Thursday, February 14, 2013

Catching Up With Conundrum

Let's look at a few more recent publications from the fine Canadian publisher Conundrum.

The Blaring House, by Claire Seringhaus.This is a book of densely-detailed (think early Drew Friedman), naturalistic and completely absurd gags and borderline dada drawings. As back-cover blurber Joe Ollmann notes, there's bits of Edward Gorey and Terry Gilliam to be found in these drawings, though unlike those artists there's no attempt at a sequential narrative. Ollmann's more on target in comparing Seringhaus to Glen Baxter, both in terms of the drawing style (that stiff, old-fashioned illustration approach that Michael Kupperman also employs so well) and the single-panel design of her gags. Unlike Baxter, Seringhaus frequently goes much farther into absurdity, with images that lack a coherent punchline and are simply, profoundly odd. One can sense that these are the sort of drawings that the artist felt compelled to draw strictly for her own amusement--ideas that more-or-less escaped from her brain and out through her pen. Her naturalistic style makes these images sort of the mirror image of Sam Henderson, an artist who frequently uses similiar sorts of genuinely strange anti-humor, only with deliberately crude (but clear drawings). The antiquated feel of Seringhaus' drawing style combined with captions that sometimes comment on the image nonsensically and sometimes directly sell the gag (just like Henderson) creates a reading experience that makes each subsequent image funnier. There's an additive effect where one eventually begins to enter Seringhaus' headspace, and that is an odd feeling indeed.
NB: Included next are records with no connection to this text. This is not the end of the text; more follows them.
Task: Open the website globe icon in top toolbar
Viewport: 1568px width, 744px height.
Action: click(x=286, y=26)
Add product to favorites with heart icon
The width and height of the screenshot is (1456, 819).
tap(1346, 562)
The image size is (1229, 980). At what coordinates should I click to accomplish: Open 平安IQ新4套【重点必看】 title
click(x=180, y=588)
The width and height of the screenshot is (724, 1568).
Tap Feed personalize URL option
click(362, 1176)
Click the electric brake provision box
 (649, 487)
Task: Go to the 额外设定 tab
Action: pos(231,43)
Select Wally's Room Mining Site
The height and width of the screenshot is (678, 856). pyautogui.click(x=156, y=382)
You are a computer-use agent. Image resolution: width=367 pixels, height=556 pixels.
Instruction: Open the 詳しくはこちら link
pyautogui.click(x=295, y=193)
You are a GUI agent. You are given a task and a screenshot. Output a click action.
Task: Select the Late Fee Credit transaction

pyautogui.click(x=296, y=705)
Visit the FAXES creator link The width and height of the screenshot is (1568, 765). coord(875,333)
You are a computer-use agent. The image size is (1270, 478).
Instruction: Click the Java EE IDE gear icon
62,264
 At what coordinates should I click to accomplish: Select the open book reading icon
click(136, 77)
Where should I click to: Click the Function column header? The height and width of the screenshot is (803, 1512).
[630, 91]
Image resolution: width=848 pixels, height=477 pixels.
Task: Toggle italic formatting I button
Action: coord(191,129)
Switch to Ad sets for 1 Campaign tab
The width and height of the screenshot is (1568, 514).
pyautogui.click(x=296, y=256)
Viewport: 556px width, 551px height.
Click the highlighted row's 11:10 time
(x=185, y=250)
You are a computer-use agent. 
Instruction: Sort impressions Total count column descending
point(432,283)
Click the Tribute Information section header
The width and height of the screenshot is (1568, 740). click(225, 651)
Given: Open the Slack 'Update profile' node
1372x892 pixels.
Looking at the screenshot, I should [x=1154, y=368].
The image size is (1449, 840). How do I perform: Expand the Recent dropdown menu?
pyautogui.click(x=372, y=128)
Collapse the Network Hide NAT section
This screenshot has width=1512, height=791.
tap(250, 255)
Britt Wilson's Greatest Book On Earth, by Britt Wilson. This is a collection of funny and frequently delightfully filthy vignettes. Wilson is a talented draftsman who makes an easy transition between naturalistic and iconic styles of art with great ease, often mixing the two. Her cartoonier work reminds me a bit of Kyle Baker. While she draws funny pictures with great ease, her actual gag construction is a little shaky at times. Some of her comics feel like inside jokes while others sometimes have jumbled storytelling. Her Viking comics in particular sometimes felt like the reader needed to be familiar with the original source material to really understand what was going on. Still, the strip where she and a friend had to negotiate a peril-filled park on the way to celebrating Canada Day (one of my strips in this book involving scat and/or fart humor) and the story where her boyfriend falls into a hole and has to fight dinosaurs have an incredibly manic energy that's highlighted by her rubbery, expressive line. Wilson's sheer enthusiasm for drawing is such that she's sometimes a little too all over the place; a little tightening-up of the gags here and there would serve to give her work a more lasting impact.

Unspent Love, by Shannon Gerard. This is a lovely comics-as-poetry collection that's a series of vignettes that are related in an emotional sense though not a narrative one. The book's subtitle is "Things I Wish I Told You", and that's the unifying theme in this series of ruminations accompanied by pen-and-ink drawings. Gerard employs a clear, crisp and distinct line in depicting her figures moving across the page. These are not comics per se, in that they don't depict time moving forward in a conventional sense. Rather, they are more like small bursts of visual memories, like flipping through a set of snapshots from a memorable day. Gerard is a spare, evocative poet, hitting heavily on details that ground her emotions in what feel like real events. Whether or not the events in the book are autobiographical is less important than how real the sentiments feel, and so very many of them are heartbreaking. They tend to break down into drawings of men, drawings of women or drawings of both. The text sometimes directly comments on the images, and at other times is juxtaposed in opposition to it. One such strip involves happy scenes from a young couple's wedding, set against text that talks about how and why the marriage dissolved. Mostly, Unspent Love is a catalog of 20/20 hindsight and regrets ameliorated by way of confession and retrospective praise. It's a testament to both the power and fragility of love.